На другой день де Голля посетил Жиро. Этот простоватый солдафон уговаривал принять англо-американский проект и обещал, что де Голлю дадут чин генерала армии, «чтобы не нарушать равновесия». В ответ де Голль прочитал французскому генералу армии лекцию о Франции и ее национальных интересах. Затем явился Роберт Мэрфи, закулисный автор американской политики в Северной Африке; он пытался склонить де Голля к уступкам, утверждая, что в «Северной Африке на каждые сто человек приходится не больше десяти голлистов». Генерал запомнил это утверждение. Последовали новое, исключительно бурное объяснение с Черчиллем, новые встречи с Мэрфи и английским представителем Гарольдом Макмилланом, тоже пытавшимся давать наставления де Голлю. Потом генерала опять пригласили к Рузвельту. Президент попросил де Голля хотя бы сфотографироваться вместе с ним, Черчиллем и Жиро. Это надо было для прессы, которая уже несколько месяцев яростно нападала на североафриканскую политику президента, Де Голль фотографироваться согласился. «А не пойдете ли вы на то, — обрадованно спросил президент, — чтобы пожать руку генералу Жиро в нашем присутствии и перед объективом фотоаппарата?» Де Голль ответил по английски: «I shall do that for you» — «Сделаю это для вас». Далее все четыре актера предстали перед толпой фоторепортеров и мило заулыбались…
Переговоры в Касабланке
Из Касабланки де Голль хотел отправиться в Ливию, чтобы посетить войска «Сражающейся Франции». Англичане демонстративно отказались предоставить ему самолет и предложили попутной машиной вернуться в Лондон. Там де Голль устроил пресс-конференцию и раскрыл провишистский смысл американской игры. Когда де Голль после этого все же решил лететь на Восток, англичане снова отказались дать ему самолет. Более того, в английских и американских газетах инспирируется шумная кампания против де Голля, резкой критике подвергаются его претензии, планы и поведение. На все лады газеты смакуют анекдот о том, что якобы во время первой встречи с Рузвельтом де Голль сравнил себя с Клемансо, а на второй заявил, что, пожалуй, его прототип — скорее Жанна д'Арк.
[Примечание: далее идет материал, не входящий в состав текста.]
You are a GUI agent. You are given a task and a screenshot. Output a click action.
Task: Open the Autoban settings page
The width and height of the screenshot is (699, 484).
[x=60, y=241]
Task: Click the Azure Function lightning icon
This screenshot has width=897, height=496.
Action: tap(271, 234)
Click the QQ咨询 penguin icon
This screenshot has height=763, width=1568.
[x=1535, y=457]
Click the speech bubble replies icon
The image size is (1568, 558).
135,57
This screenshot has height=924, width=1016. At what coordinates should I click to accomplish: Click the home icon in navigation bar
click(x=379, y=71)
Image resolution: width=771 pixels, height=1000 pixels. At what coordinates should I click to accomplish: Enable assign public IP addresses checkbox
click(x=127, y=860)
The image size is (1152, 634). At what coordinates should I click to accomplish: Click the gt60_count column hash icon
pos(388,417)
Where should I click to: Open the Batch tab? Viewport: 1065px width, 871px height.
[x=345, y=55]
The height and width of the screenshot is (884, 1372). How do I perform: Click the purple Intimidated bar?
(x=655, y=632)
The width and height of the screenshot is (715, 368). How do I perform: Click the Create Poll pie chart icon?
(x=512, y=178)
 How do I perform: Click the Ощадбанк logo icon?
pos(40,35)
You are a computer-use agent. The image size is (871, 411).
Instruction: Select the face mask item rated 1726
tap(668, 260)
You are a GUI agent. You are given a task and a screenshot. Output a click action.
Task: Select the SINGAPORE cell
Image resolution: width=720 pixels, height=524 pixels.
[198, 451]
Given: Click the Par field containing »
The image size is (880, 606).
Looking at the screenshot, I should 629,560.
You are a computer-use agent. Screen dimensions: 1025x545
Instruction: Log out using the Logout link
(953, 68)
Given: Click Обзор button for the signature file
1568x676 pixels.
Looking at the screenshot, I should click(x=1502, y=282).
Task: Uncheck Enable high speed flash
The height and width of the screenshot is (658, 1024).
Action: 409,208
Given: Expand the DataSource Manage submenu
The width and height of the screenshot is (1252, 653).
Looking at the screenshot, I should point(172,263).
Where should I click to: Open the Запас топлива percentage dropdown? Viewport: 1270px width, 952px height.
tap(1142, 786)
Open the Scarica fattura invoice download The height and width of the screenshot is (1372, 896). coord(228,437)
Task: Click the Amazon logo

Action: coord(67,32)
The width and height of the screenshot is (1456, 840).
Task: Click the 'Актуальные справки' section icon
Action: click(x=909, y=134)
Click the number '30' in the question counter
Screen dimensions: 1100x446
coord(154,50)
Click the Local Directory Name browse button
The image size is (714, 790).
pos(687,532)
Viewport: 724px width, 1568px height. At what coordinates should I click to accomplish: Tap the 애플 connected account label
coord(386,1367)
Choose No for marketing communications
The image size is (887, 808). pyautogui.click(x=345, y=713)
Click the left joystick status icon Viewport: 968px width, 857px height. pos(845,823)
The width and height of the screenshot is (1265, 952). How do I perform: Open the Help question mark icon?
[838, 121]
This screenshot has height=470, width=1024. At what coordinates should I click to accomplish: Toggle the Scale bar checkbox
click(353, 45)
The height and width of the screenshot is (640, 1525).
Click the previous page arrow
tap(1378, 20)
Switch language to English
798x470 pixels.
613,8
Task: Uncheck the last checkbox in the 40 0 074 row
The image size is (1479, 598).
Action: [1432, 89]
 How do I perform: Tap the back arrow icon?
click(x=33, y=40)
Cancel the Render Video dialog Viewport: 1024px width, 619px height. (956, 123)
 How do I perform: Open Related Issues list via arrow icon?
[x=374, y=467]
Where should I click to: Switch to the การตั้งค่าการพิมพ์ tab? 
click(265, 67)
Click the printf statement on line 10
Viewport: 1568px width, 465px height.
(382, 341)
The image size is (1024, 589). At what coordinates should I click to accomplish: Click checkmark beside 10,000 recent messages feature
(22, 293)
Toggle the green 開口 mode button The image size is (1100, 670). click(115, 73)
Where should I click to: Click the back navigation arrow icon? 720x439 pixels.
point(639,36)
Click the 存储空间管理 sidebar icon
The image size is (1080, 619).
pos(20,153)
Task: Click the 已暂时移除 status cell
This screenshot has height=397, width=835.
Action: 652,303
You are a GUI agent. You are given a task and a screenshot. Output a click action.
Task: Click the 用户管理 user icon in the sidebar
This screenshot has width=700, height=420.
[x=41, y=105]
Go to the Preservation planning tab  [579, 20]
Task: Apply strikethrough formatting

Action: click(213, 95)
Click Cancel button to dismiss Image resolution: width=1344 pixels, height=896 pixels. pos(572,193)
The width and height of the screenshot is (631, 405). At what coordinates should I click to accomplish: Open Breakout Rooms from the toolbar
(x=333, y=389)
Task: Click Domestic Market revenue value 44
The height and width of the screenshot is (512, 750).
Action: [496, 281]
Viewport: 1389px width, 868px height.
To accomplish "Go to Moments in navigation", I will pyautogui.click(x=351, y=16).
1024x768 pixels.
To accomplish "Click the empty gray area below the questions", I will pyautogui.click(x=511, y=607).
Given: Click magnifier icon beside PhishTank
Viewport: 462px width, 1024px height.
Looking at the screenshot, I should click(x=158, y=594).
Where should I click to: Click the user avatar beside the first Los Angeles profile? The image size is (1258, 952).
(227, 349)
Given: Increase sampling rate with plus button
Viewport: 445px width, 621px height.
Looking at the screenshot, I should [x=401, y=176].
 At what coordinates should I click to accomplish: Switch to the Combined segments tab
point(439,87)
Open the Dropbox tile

Будто бы президент сказал де Голлю, что тот должен решить, на кого же из этих двух он в действительности похож, так как, конечно, он не может быть похож на обоих. Это была выдумка, ибо в действительности де Голль, предлагая Жиро создать комитет, где председателем был бы он, а командующим армией — Жиро, употребил сравнение, чтобы «он (де Голль) был бы Клемансо, а Жиро — Фошем». Однако многие воспринимали анекдот за чистую монету (говорят, его пустил сам Рузвельт), ибо он очень напоминал тон и манеры генерала. Ведь в каждой шутке есть доля правды.
Однако де Голль ни на минуту не пожалел о своей непримиримости в Касабланке. Он теперь убедился, насколько слабы позиции Рузвельта и Черчилля с их вишистским комитетом, насколько они нуждаются в нем, де Голле. Действительно, отныне в секретной переписке между президентом и премьером речь постоянно заходит о «невесте», как они называли де Голля. Смеяться над ним, конечно, было можно, но обойтись без него уже нельзя. Де Голль хорошо помнил мысль Черчилля, высказанную им в порыве откровенности во время одного обильного завтрака еще в ноябре: «Что касается вас, то при всей трудности конъюнктуры ваше положение превосходно! Жиро политически не существует. Скоро пробьет час Дарлана… Не сталкивайтесь с американцами. Наберитесь терпения! Рано или поздно они придут к вам сами, потому что другой альтернативы нет». События развивались именно так, причем де Голль, не желая терпеливо ждать, умело форсировал их. Кроме того, он добился кое-чего конкретно. Теперь в Алжире будет его постоянный представитель генерал Катру. Из тюрем освобождают голлистов, устроивших 8 ноября неудачный путч в пользу де Голля. Возглавляемые Ренэ Капитаном, они развертывают активную деятельность. Отныне начинается борьба между голлизмом и жиродизмом, или, точнее, неовишизмом. Наиболее сообразительные люди из окружения Жиро, такие как Жан Л1оннэ, Ренэ Мейер, Кув де Мюрвиль, эти прямые представители крупного капитала, все больше склоняются к мысли о переходе в лагерь де Голля. Демонстрируя яростную непримиримость в Анфе, он вел хорошо рассчитанную политику, служившую лишь частью его лихорадочной деятельности.